## EXTRACTED MATERIAL
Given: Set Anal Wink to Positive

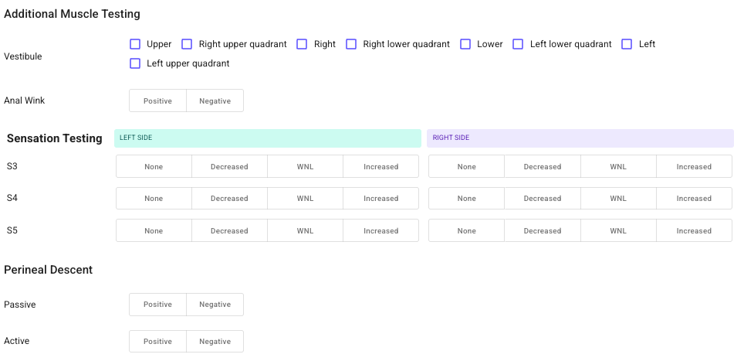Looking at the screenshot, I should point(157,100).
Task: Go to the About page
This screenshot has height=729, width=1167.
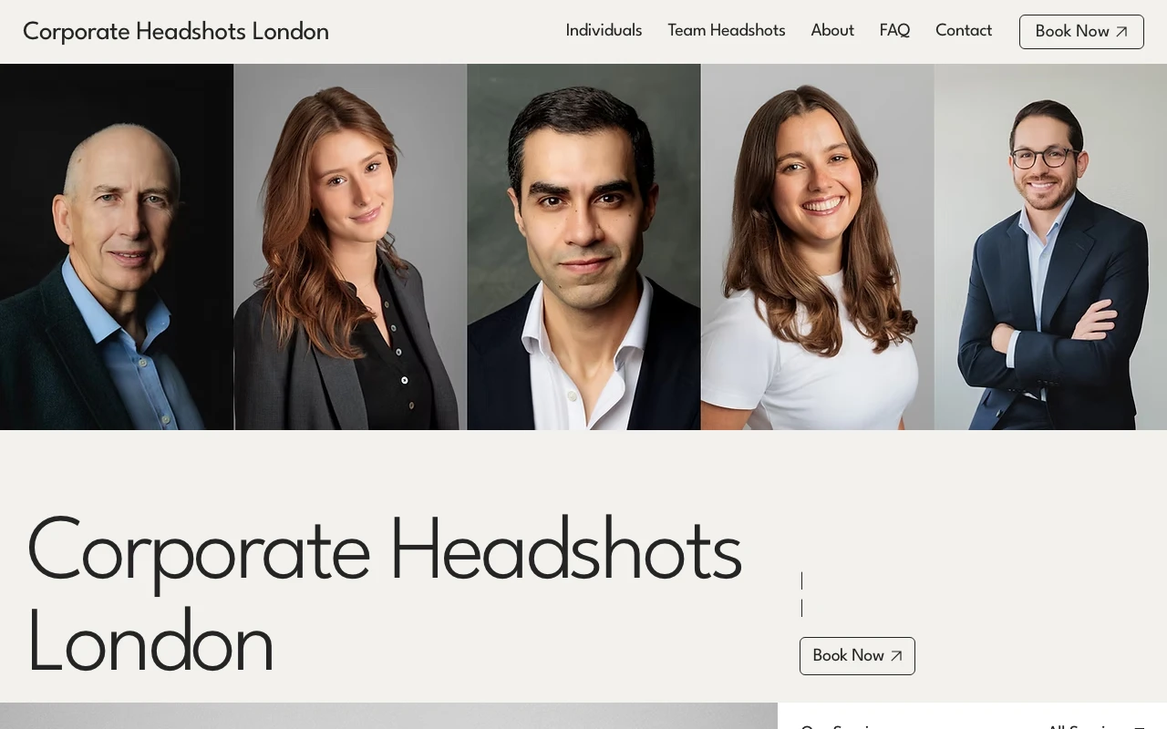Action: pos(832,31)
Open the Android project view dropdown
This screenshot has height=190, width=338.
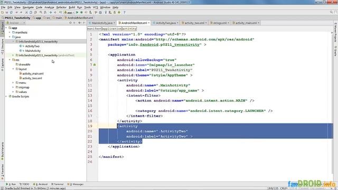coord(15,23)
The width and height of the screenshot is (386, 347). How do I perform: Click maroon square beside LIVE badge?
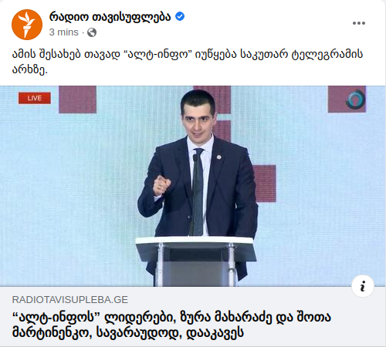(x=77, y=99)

==

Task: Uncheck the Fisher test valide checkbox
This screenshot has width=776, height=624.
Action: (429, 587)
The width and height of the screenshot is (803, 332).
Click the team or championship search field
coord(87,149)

* * *

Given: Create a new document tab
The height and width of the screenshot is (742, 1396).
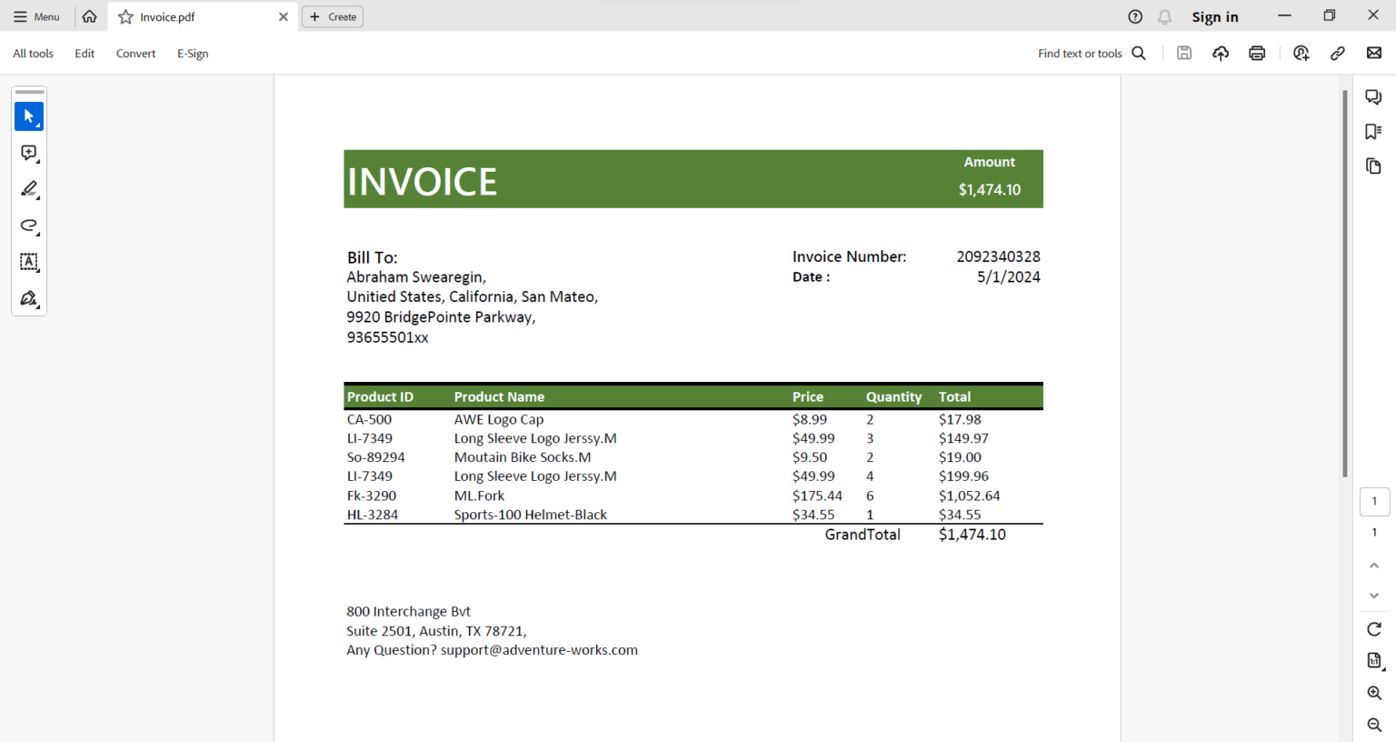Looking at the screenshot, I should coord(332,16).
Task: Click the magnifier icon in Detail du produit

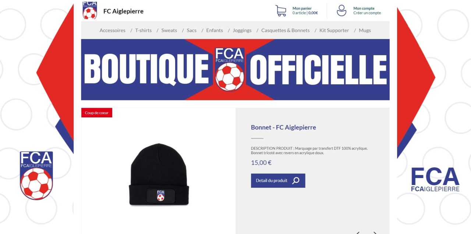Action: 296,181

## WHAT IS BEING ASKED
"Given: Set Anal Wink to Positive" marks the first line to copy, and "Open the Android project view dropdown" marks the last. Repeat that stretch above exactly, with no pictures.

## RESULT
Given: Set Anal Wink to Positive

Looking at the screenshot, I should point(157,100).
Task: Go to the About page
This screenshot has height=729, width=1167.
Action: pos(832,31)
Open the Android project view dropdown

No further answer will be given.